Copy each of the rows below word for word, leaving out the pictures.

◆ PROVIDED RECORDS ◆
————
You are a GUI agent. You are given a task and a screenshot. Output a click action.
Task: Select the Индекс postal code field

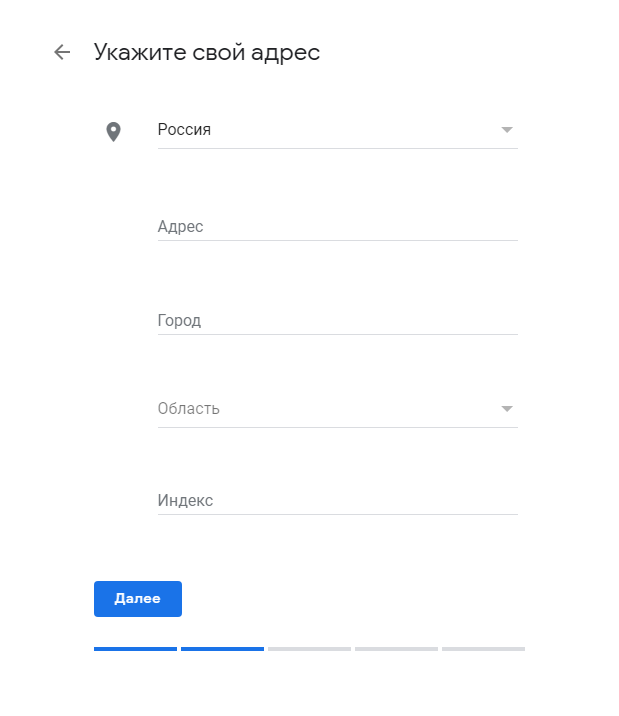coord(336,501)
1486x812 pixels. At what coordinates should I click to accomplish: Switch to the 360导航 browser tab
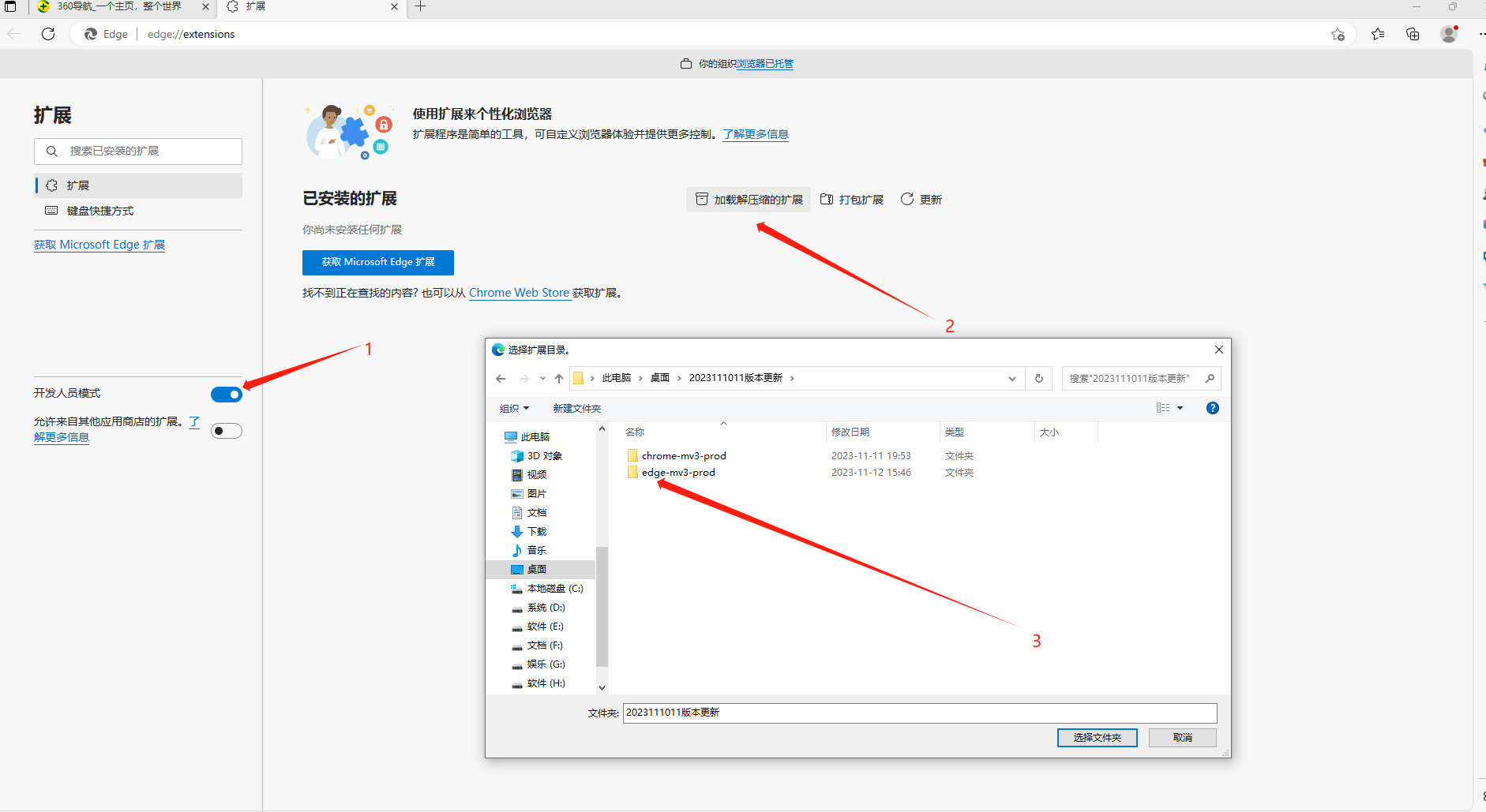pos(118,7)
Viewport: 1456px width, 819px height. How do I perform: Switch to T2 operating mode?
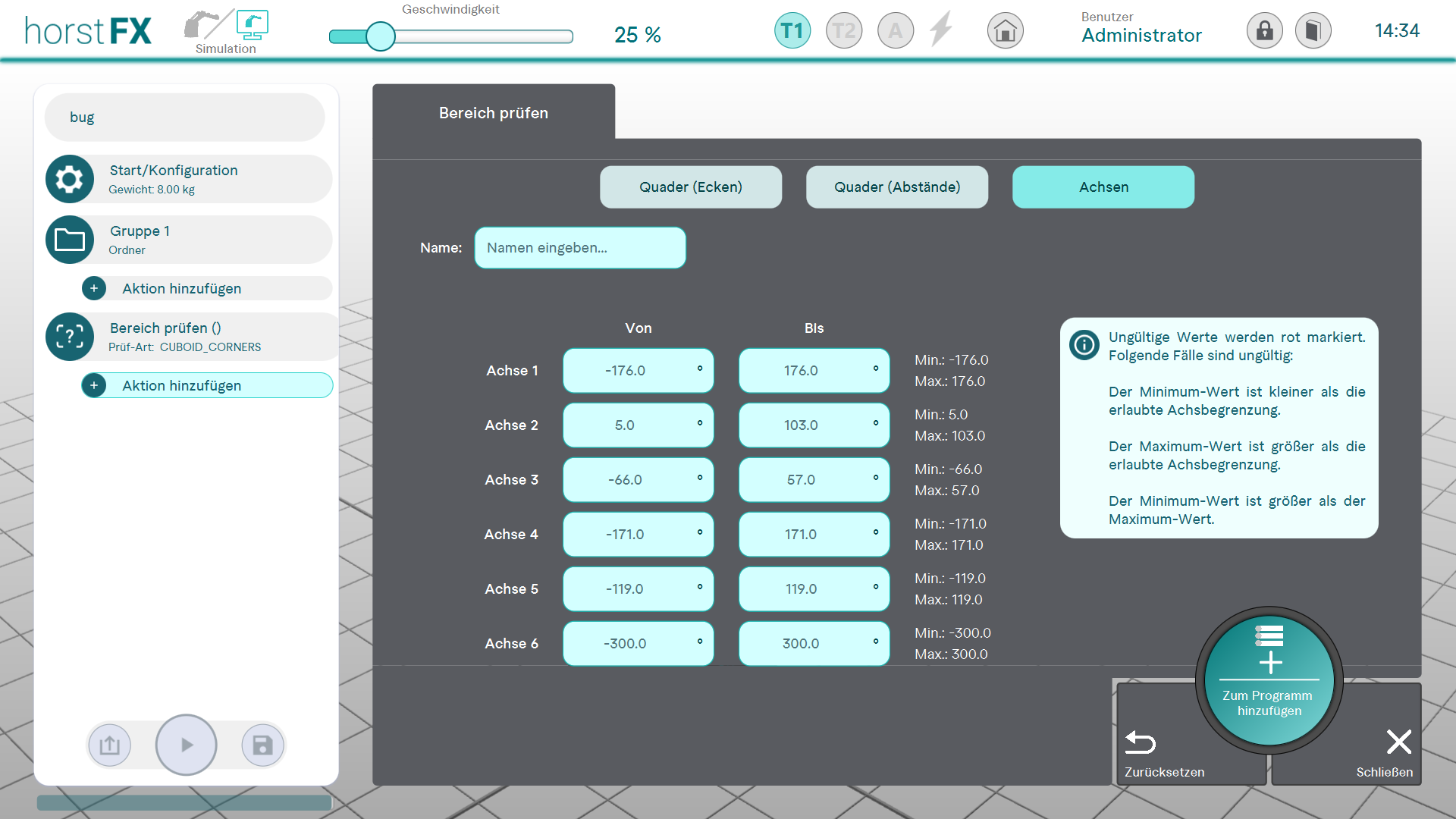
————
◆ EXPECTED OUTPUT ◆
You are a GUI agent. You are given a task and a screenshot. Output a click action.
Task: Select the Индекс postal code field

coord(336,501)
1486x812 pixels. At what coordinates should I click to accomplish: Switch to the 360导航 browser tab
pos(118,7)
Viewport: 1456px width, 819px height. How do I perform: Switch to T2 operating mode?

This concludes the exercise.